Task description:
Output the stretch of rows from the line containing "Zoom out on" through the line containing "Image resolution: width=291" as a numbered list, skipping any blank lines.

---------- Available data ----------

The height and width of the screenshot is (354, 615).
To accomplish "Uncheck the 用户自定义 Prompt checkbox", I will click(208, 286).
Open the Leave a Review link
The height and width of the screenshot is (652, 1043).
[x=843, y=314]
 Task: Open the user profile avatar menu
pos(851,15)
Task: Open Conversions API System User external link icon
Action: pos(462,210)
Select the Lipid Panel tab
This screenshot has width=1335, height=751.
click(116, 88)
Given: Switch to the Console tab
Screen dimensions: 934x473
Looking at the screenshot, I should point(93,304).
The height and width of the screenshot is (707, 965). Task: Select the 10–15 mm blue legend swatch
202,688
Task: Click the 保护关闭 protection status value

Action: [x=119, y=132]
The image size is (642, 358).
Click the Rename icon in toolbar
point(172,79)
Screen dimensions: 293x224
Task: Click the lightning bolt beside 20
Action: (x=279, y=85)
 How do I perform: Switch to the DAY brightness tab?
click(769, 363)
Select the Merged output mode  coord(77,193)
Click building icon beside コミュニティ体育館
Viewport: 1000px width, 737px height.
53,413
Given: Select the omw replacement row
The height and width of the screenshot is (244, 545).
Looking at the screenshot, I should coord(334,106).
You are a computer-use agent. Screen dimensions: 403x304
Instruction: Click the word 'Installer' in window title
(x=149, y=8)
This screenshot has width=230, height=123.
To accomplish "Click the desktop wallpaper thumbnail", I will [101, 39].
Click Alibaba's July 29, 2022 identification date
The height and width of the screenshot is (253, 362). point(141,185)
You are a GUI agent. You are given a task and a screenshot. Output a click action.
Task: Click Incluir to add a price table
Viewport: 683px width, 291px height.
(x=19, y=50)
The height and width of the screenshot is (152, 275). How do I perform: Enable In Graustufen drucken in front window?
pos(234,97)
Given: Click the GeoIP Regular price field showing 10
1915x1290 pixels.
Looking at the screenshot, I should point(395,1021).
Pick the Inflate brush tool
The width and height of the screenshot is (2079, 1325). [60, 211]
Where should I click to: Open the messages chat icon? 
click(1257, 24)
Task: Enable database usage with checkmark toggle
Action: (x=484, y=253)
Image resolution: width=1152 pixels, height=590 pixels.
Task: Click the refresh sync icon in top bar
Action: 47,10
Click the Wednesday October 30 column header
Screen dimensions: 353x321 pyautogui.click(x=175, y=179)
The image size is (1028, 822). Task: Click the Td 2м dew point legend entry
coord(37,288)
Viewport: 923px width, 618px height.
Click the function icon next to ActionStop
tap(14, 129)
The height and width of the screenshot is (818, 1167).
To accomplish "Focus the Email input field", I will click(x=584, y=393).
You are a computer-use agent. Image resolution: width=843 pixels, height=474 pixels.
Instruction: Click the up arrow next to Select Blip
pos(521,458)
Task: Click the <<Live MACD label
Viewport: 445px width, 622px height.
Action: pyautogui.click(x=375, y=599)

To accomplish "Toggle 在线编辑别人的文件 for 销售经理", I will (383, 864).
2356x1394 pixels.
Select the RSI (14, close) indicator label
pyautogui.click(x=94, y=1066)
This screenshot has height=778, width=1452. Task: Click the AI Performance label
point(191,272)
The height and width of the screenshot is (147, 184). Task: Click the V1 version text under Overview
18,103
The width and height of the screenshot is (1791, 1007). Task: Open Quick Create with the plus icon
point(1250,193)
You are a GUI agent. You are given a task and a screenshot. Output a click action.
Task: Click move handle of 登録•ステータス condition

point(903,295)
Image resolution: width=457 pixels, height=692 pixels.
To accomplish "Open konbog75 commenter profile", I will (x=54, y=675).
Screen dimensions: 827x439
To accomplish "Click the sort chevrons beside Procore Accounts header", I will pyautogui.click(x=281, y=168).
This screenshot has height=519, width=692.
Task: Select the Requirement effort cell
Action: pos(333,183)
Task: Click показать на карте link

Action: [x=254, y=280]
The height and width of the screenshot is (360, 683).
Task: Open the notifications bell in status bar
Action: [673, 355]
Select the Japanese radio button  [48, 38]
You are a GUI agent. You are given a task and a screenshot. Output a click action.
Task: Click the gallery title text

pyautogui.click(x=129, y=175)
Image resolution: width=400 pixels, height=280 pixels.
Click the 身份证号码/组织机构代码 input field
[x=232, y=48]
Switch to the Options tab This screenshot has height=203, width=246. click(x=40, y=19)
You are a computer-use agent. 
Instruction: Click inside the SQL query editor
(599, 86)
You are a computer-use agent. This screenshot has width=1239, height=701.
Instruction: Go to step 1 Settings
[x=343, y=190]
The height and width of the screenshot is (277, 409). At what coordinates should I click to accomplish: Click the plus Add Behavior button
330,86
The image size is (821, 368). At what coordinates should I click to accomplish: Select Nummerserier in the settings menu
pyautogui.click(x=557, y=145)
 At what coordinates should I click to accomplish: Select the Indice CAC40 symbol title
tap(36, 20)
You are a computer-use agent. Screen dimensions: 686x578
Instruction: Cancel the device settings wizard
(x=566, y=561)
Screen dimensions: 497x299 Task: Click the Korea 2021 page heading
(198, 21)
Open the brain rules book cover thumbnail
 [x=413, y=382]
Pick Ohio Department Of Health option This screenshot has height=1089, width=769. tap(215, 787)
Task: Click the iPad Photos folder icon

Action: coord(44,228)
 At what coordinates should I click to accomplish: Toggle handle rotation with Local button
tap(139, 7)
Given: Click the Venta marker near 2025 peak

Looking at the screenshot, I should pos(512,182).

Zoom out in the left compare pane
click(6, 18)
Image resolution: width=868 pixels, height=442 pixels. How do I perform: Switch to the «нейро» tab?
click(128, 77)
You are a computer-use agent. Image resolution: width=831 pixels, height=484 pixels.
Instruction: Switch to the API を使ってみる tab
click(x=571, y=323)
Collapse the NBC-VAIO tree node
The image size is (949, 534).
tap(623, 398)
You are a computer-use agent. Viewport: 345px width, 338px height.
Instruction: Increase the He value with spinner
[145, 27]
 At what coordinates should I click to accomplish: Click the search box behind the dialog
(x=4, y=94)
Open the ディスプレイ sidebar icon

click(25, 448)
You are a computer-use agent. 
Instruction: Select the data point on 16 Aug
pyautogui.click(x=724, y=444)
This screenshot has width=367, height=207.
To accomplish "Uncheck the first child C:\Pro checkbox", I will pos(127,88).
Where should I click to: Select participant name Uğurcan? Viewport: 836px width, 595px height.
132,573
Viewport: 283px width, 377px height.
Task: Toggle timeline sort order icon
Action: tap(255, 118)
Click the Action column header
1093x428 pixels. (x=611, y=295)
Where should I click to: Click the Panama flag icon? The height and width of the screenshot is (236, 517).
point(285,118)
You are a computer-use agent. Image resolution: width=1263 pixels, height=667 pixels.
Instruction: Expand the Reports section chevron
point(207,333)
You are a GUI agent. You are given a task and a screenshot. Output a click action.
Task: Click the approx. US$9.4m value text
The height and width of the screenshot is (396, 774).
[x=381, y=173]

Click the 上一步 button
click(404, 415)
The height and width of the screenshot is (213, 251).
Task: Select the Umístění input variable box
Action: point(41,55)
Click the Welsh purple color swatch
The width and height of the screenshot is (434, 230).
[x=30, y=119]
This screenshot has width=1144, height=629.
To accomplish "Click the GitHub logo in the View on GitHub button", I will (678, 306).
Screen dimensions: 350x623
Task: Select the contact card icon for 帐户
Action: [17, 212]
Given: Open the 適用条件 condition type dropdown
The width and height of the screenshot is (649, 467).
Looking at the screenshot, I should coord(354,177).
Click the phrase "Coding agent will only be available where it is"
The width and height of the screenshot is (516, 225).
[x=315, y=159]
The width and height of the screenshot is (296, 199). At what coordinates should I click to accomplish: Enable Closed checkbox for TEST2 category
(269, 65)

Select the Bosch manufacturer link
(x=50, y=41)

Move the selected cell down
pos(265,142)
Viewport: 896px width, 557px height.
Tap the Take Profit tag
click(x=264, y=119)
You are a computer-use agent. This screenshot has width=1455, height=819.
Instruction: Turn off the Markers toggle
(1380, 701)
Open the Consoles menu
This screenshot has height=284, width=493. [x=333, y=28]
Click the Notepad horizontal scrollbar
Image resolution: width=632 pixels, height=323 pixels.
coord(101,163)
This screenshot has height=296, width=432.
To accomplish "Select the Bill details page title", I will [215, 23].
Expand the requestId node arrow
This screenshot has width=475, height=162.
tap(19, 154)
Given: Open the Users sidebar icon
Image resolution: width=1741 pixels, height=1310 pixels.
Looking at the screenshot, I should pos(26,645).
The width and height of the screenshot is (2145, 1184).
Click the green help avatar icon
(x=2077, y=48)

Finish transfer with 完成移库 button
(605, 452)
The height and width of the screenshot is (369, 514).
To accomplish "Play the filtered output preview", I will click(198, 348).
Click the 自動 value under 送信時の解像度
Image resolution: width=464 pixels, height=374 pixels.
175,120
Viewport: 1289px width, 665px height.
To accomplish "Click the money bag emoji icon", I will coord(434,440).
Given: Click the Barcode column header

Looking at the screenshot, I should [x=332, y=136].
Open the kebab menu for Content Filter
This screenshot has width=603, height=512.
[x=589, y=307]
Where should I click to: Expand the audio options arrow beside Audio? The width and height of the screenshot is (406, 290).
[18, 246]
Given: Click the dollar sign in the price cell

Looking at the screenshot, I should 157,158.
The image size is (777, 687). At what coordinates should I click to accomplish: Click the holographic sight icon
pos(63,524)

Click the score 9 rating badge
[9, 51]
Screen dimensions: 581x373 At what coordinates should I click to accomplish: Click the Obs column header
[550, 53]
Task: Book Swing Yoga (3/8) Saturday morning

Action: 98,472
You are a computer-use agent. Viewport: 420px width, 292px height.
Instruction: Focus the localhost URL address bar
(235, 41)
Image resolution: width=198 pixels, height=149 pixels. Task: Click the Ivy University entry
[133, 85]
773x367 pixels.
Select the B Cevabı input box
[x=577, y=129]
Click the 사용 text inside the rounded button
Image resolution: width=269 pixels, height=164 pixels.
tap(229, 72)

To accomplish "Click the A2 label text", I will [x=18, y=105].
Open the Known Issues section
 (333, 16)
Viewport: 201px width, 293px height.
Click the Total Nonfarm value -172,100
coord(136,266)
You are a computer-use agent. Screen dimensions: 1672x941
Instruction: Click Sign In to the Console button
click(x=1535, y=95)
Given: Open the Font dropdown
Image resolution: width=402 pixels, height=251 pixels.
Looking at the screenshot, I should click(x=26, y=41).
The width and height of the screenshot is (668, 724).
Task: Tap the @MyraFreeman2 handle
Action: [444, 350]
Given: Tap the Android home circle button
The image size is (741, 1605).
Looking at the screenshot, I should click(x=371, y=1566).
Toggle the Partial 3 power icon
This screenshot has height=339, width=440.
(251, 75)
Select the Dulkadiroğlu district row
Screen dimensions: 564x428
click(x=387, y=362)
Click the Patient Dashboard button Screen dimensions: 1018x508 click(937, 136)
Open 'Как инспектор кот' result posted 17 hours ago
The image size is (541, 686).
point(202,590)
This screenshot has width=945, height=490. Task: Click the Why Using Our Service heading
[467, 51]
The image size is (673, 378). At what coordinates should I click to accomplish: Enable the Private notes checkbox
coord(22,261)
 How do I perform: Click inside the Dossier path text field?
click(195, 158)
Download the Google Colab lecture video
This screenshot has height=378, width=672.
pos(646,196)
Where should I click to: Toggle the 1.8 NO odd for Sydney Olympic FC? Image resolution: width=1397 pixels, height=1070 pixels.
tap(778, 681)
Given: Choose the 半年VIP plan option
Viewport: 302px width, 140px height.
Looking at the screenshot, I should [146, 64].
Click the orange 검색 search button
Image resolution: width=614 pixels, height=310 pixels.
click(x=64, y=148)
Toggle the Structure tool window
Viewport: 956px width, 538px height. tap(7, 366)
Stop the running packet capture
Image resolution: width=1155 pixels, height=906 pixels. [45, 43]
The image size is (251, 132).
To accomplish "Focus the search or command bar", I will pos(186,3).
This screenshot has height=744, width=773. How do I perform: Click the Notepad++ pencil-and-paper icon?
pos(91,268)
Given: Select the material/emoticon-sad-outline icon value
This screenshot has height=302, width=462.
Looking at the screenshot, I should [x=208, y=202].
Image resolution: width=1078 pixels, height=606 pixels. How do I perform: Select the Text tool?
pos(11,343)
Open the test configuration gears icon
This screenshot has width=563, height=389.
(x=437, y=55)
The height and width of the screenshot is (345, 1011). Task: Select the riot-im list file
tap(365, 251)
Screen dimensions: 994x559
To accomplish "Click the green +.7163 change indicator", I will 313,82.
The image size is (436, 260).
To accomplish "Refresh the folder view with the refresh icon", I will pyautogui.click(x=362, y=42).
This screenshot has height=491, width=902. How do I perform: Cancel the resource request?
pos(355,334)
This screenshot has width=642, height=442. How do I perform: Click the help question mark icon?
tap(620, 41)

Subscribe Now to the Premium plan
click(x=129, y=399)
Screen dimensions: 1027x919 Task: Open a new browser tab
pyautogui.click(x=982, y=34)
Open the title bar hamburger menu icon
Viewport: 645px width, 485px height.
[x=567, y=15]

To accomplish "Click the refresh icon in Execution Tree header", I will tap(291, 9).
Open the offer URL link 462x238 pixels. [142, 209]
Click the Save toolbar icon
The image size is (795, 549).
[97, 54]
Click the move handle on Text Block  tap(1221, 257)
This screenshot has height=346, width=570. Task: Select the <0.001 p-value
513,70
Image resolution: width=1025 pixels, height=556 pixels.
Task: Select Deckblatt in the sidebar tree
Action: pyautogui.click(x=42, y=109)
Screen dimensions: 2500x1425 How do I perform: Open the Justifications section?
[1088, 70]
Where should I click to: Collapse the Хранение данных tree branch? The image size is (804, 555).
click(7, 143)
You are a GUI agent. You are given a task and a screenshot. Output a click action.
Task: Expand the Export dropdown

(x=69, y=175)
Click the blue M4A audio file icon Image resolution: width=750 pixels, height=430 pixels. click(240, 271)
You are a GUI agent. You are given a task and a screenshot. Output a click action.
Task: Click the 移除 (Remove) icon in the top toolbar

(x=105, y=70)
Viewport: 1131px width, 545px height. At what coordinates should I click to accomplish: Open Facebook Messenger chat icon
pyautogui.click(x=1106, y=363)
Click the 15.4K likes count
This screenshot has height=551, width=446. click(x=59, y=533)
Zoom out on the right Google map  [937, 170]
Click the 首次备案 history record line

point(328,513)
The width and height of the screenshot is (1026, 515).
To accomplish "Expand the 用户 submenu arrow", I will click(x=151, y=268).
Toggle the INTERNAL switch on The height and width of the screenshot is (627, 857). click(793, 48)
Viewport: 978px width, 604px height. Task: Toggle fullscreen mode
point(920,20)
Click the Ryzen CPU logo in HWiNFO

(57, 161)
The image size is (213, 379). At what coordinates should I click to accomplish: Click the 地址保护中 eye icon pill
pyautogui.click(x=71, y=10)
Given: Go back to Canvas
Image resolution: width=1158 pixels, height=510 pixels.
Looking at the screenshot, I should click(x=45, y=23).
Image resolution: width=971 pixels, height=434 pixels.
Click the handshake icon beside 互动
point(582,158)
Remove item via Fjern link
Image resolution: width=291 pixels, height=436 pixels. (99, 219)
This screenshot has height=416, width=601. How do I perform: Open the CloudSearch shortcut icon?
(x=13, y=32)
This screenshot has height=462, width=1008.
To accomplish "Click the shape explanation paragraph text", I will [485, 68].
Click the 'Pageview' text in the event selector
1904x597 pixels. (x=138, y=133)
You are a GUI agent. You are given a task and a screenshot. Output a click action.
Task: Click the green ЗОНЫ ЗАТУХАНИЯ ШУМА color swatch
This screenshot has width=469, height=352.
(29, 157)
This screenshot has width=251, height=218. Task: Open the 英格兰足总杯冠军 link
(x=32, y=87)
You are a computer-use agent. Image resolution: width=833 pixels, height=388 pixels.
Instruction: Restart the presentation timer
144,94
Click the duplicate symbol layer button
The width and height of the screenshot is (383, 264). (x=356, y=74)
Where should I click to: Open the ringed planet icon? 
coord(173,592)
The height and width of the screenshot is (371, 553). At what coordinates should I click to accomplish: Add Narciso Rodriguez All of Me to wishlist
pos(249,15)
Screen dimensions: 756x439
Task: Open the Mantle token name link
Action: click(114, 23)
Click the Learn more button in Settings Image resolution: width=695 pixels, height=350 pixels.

----------

Result for this exercise:
1. Zoom out on the right Google map  [937, 170]
2. Click the 首次备案 history record line
3. point(328,513)
4. The width and height of the screenshot is (1026, 515).
5. To accomplish "Expand the 用户 submenu arrow", I will click(x=151, y=268).
6. Toggle the INTERNAL switch on The height and width of the screenshot is (627, 857). click(793, 48)
7. Viewport: 978px width, 604px height. Task: Toggle fullscreen mode
8. point(920,20)
9. Click the Ryzen CPU logo in HWiNFO
10. (57, 161)
11. The image size is (213, 379). At what coordinates should I click to accomplish: Click the 地址保护中 eye icon pill
12. pyautogui.click(x=71, y=10)
13. Given: Go back to Canvas
14. Image resolution: width=1158 pixels, height=510 pixels.
15. Looking at the screenshot, I should click(x=45, y=23).
16. Image resolution: width=971 pixels, height=434 pixels.
17. Click the handshake icon beside 互动
18. point(582,158)
19. Remove item via Fjern link
20. Image resolution: width=291 pixels, height=436 pixels. (99, 219)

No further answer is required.